▸ **TASK PROMPT**: Print exactly what appears from the line containing "Task: Click the humidity Nem gauge icon" through the final line of the data below, pictures excluded.
=== RECORDS FOR THIS EXERCISE ===
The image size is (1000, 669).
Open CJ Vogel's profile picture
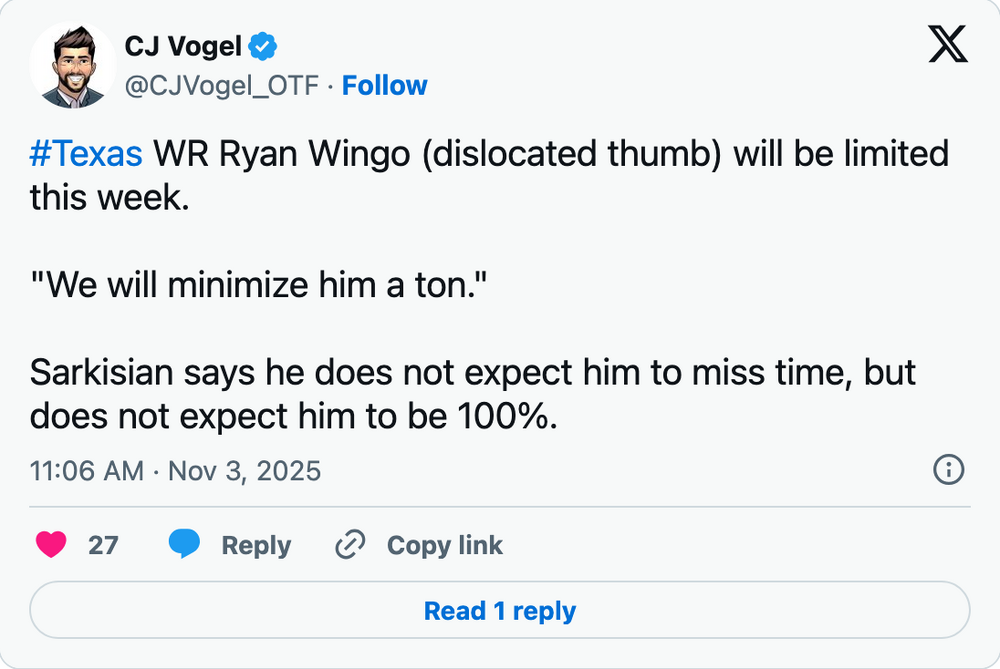point(72,66)
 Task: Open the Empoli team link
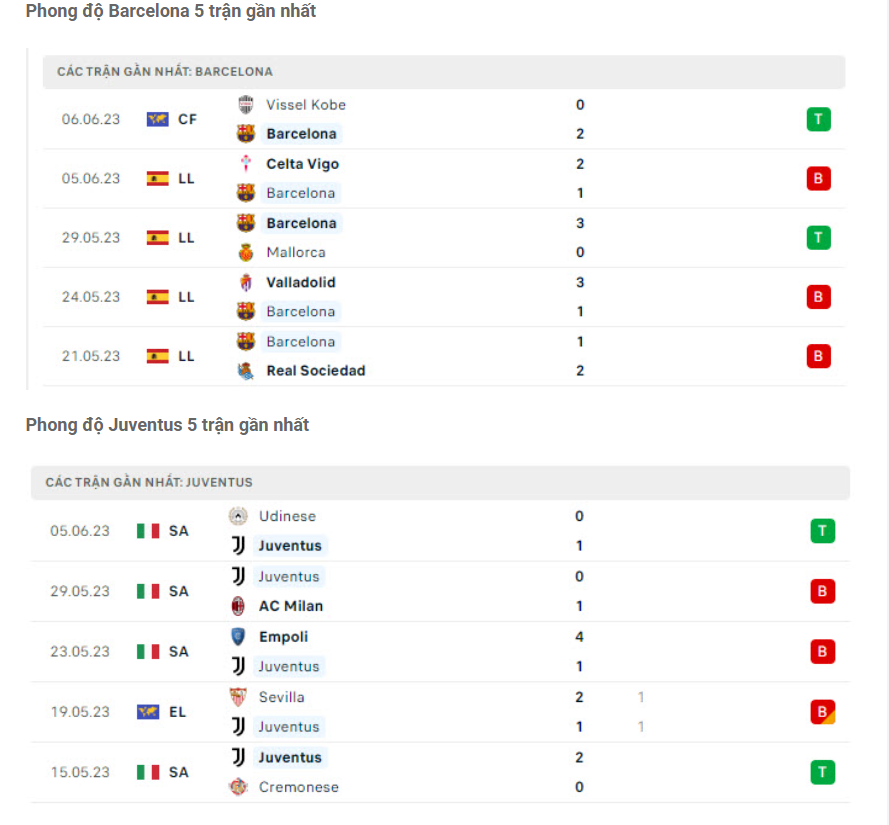[x=283, y=637]
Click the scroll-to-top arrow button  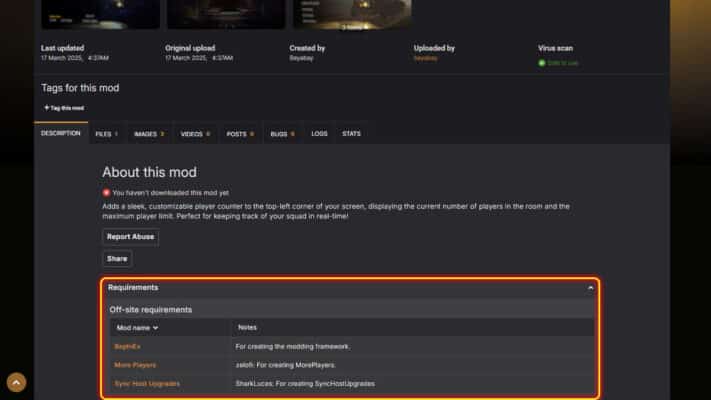coord(16,382)
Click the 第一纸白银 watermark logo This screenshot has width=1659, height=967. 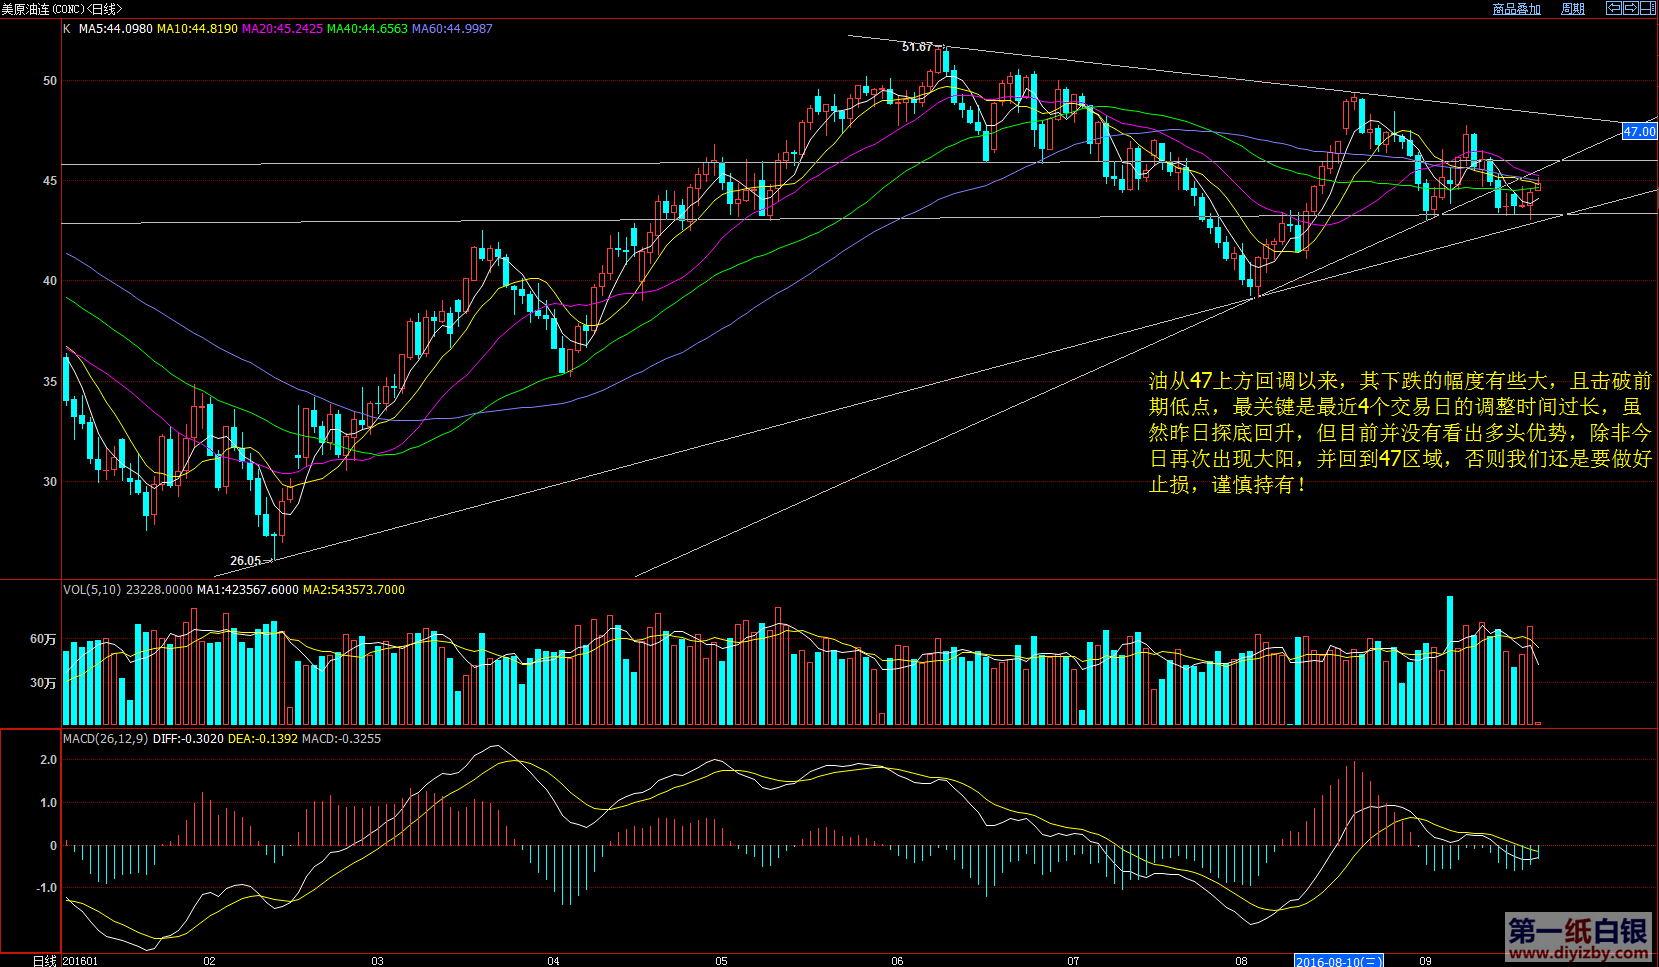1577,938
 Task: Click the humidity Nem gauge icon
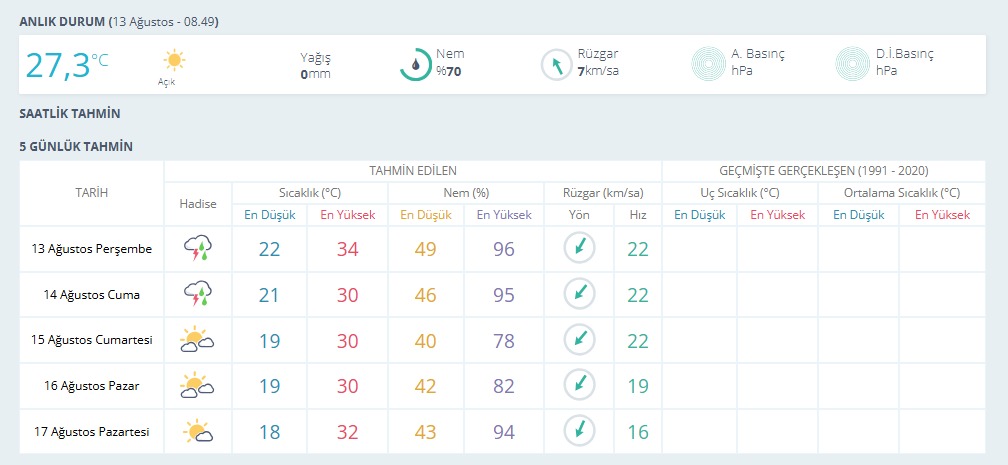point(415,64)
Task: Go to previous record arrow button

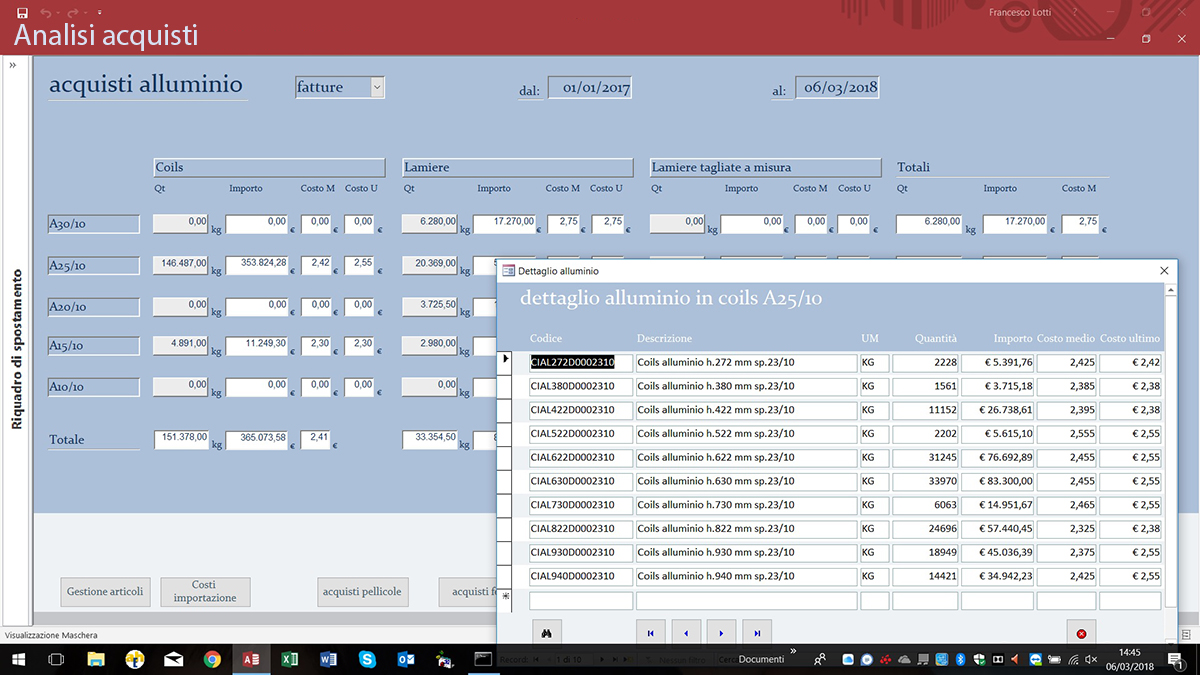Action: [685, 632]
===
▸ **ANSWER SPACE**:
 Task: Click the humidity Nem gauge icon
point(415,64)
Task: Go to previous record arrow button

Action: [685, 632]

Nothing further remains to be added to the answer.